As shown in Figure 3, to prevent illegal access, Switch B (the local device) authenticates Switch A (the peer device) through a digital signature. Before configuring authentication parameters on Switch B, configure the public key of Switch A on Switch B.

·           Configure Switch B to use the asymmetric key algorithm of RSA.

·           Import the host public key of Switch A from the public key file to Switch B.

Figure 3 Network diagram

 

Configuration procedure

1.      Create key pairs on Switch A and export the host public key.

# Create local RSA key pairs on Switch A, setting the modulus length to the default, 1024 bits.

<SwitchA> system-view

[SwitchA] public-key local create rsa

The range of public key size is (512 ~ 2048).

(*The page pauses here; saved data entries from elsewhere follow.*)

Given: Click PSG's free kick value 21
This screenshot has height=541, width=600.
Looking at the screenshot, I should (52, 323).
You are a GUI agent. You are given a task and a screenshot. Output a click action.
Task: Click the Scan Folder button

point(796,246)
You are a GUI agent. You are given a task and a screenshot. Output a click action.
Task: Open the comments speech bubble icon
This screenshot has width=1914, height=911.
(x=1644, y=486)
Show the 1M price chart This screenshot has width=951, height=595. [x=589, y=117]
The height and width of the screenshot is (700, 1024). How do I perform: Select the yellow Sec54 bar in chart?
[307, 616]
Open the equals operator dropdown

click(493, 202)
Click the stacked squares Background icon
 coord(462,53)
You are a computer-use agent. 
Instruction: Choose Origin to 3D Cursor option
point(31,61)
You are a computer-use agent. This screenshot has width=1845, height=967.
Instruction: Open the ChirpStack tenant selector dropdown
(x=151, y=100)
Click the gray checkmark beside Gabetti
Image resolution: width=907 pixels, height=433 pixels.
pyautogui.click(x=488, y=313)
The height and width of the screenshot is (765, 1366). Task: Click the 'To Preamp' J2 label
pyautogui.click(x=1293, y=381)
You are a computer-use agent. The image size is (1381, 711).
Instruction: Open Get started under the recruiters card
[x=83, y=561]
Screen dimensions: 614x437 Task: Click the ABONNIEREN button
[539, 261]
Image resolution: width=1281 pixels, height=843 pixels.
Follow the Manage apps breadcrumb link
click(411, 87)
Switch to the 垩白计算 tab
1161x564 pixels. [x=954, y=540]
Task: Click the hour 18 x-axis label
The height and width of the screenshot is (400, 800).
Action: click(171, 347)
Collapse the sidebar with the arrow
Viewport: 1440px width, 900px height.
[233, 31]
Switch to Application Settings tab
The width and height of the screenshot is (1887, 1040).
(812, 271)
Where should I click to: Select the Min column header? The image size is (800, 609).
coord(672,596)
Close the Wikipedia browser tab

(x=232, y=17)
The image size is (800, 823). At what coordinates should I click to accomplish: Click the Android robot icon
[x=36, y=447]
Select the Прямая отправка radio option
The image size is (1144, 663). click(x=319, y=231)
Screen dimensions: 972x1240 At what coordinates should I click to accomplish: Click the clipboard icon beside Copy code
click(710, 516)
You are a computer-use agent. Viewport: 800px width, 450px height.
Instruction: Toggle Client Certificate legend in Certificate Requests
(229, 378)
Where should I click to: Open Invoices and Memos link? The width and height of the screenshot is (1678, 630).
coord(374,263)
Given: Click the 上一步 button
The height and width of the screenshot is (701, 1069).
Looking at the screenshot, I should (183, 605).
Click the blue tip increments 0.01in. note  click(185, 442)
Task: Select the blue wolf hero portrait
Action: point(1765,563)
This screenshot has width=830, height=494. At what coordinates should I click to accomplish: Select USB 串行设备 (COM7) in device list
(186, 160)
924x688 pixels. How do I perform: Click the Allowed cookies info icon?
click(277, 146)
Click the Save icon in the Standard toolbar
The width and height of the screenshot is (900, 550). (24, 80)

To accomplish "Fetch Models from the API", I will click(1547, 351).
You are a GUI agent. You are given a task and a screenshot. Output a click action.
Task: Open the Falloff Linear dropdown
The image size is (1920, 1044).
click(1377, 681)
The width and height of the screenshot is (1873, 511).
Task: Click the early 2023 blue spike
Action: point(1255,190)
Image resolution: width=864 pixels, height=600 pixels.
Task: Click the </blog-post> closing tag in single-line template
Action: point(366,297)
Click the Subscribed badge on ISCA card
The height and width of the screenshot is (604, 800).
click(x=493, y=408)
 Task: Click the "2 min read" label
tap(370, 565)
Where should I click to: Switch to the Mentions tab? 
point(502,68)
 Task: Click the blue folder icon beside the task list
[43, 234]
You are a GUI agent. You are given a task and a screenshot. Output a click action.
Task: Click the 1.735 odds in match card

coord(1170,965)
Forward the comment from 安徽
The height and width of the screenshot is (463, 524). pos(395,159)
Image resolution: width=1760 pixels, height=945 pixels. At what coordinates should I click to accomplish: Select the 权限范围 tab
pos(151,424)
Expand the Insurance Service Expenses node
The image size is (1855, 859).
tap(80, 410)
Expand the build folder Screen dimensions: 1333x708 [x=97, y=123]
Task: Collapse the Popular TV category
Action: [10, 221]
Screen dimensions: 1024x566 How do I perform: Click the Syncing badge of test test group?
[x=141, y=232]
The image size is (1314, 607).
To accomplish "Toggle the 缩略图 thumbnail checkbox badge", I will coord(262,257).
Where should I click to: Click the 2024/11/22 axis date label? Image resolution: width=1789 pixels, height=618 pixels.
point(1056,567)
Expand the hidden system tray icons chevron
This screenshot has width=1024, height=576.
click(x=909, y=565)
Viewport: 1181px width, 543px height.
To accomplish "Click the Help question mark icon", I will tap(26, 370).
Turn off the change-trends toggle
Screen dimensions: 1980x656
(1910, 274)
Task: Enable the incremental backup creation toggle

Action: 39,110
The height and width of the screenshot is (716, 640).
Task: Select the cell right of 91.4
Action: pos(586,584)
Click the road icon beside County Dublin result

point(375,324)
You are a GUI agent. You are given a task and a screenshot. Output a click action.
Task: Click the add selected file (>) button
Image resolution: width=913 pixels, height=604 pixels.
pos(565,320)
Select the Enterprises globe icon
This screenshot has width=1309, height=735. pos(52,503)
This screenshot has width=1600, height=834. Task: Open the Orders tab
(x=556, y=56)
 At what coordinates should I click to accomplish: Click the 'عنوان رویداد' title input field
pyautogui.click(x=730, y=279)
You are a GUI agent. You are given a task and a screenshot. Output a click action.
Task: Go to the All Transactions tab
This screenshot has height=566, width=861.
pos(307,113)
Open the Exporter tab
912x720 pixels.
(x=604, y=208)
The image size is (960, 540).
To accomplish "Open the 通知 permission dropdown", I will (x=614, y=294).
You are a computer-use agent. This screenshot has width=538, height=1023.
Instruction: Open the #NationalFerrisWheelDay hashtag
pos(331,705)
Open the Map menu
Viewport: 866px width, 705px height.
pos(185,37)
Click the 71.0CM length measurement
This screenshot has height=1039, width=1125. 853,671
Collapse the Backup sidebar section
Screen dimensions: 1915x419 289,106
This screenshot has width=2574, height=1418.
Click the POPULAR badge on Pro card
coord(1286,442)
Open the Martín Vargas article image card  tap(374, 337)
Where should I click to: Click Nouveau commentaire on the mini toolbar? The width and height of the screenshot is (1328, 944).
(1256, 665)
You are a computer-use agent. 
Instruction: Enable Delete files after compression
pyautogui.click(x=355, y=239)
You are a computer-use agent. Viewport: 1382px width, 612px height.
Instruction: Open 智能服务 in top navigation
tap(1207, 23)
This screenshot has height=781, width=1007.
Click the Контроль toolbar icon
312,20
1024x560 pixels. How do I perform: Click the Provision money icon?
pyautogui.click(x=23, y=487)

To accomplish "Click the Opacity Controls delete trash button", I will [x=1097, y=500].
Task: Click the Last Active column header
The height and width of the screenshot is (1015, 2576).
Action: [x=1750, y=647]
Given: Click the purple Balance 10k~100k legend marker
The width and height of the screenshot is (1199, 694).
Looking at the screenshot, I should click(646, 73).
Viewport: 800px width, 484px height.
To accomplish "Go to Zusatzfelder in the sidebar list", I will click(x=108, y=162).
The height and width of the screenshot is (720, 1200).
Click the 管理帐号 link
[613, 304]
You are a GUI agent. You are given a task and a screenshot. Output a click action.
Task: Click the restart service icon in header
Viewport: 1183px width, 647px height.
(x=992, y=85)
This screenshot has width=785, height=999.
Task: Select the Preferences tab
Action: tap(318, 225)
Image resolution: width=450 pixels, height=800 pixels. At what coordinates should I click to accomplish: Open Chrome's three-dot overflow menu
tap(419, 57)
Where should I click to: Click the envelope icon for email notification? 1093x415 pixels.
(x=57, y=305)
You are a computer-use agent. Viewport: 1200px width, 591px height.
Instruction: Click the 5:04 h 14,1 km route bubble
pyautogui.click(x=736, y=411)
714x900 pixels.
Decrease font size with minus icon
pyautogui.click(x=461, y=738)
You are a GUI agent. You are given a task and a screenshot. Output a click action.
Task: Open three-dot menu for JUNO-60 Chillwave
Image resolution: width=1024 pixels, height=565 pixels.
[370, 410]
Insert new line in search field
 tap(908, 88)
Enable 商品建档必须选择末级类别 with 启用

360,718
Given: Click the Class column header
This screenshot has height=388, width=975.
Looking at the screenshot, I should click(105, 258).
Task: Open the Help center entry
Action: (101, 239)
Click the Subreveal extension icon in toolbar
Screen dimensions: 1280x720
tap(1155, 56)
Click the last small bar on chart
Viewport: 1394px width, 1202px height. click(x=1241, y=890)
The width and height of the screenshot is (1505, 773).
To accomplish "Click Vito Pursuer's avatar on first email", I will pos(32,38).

NOTES: If the key modulus is greater than 512,

It will take a few minutes.

Press CTRL+C to abort.

Input the bits of the modulus[default = 1024]:

Generating Keys...

++++++

++++++

++++++++

++++++++

# Display the public keys of the local RSA key pairs.

[SwitchA] display public-key local rsa public

 

=====================================================

Time of Key pair created: 09:50:06  2007/08/07

Key name: HOST_KEY

Key type: RSA Encryption Key

=====================================================

Key code:

30819F300D06092A864886F70D010101050003818D0030818902818100D90003FA95F5A44A2A2CD3F814F
9854C4421B57CAC64CFFE4782A87B0360B600497D87162D1F398E6E5E51E5E353B3A9AB16C9E766BD995C
669A784AD597D0FB3AA9F7202C507072B19C3C50A0D7AD3994E14ABC62DB125035EA326470034DC078B2B
AA3BC3BCA80AAB5EE01986BD1EF64B42F17CCAE4A77F1EF999B2BF9C4A10203010001

 

=====================================================

Time of Key pair created: 09:50:07  2007/08/07

Key name: SERVER_KEY

Key type: RSA Encryption Key

=====================================================

Key code:

307C300D06092A864886F70D0101010500036B003068026100999089E7AEE9802002D9EB2D0433B87BB61
58E35000AFB3FF310E42F109829D65BF70F7712507BE1A3E0BC5C2C03FAAF00DFDDC63D004B4490DACBA3
CFA9E84B9151BDC7EECE1C8770D961557D192DE2B36CAF9974B7B293363BB372771C2C1F0203010001

# Export the RSA host public key HOST_KEY to a file named switcha.pub.

[SwitchA] public-key local export rsa ssh2 switcha.pub

2.      Enable the FTP server function on Switch A.

# Enable the FTP server function, create an FTP user with the username ftp, password 123, and user level 3. This user level ensures that the user has the permission to perform FTP operations.

[SwitchA] ftp server enable

[SwitchA] local-user ftp

[SwitchA-luser-ftp] password simple 123

[SwitchA-luser-ftp] service-type ftp

[SwitchA-luser-ftp] authorization-attribute level 3

[SwitchA-luser-ftp] quit

3.      On Switch B, get the public key file of Switch A.

# From Switch B, use FTP to log in to Switch A, and get the public key file switcha.pub with the file transfer mode of binary.

<SwitchB> ftp 10.1.1.1

Trying 10.1.1.1 ...

Press CTRL+K to abort

Connected to 10.1.1.1.

220 FTP service ready.

User(10.1.1.1:(none)):ftp

331 Password required for ftp.

Password:

230 User logged in.

[ftp] binary

200 Type set to I.

[ftp] get switcha.pub

227 Entering Passive Mode (10,1,1,1,5,148).

125 BINARY mode data connection already open, transfer starting for /switcha.pub.

226 Transfer complete.

FTP: 299 byte(s) received in 0.189 second(s), 1.00Kbyte(s)/sec.

[ftp] quit

221 Server closing.

4.      Import the host public key of Switch A to Switch B.

# Import the host public key of Switch A from the key file switcha.pub to Switch B.

<SwitchB> system-view

[SwitchB] public-key peer switcha import sshkey switcha.pub

# Display the host public key of Switch A on Switch B.

[SwitchB] display public-key peer name switcha

 

=====================================

  Key Name  : switcha

  Key Type  : RSA

  Key Module: 1024

=====================================

Key Code:

30819F300D06092A864886F70D010101050003818D0030818902818100D90003FA95F5A44A2A2CD3F814F
9854C4421B57CAC64CFFE4782A87B0360B600497D87162D1F398E6E5E51E5E353B3A9AB16C9E766BD995C
669A784AD597D0FB3AA9F7202C507072B19C3C50A0D7AD3994E14ABC62DB125035EA326470034DC078B2B
AA3BC3BCA80AAB5EE01986BD1EF64B42F17CCAE4A77F1EF999B2BF9C4A10203010001

The output shows that the host public key of Switch A saved on Switch B is consistent with the one created on Switch A.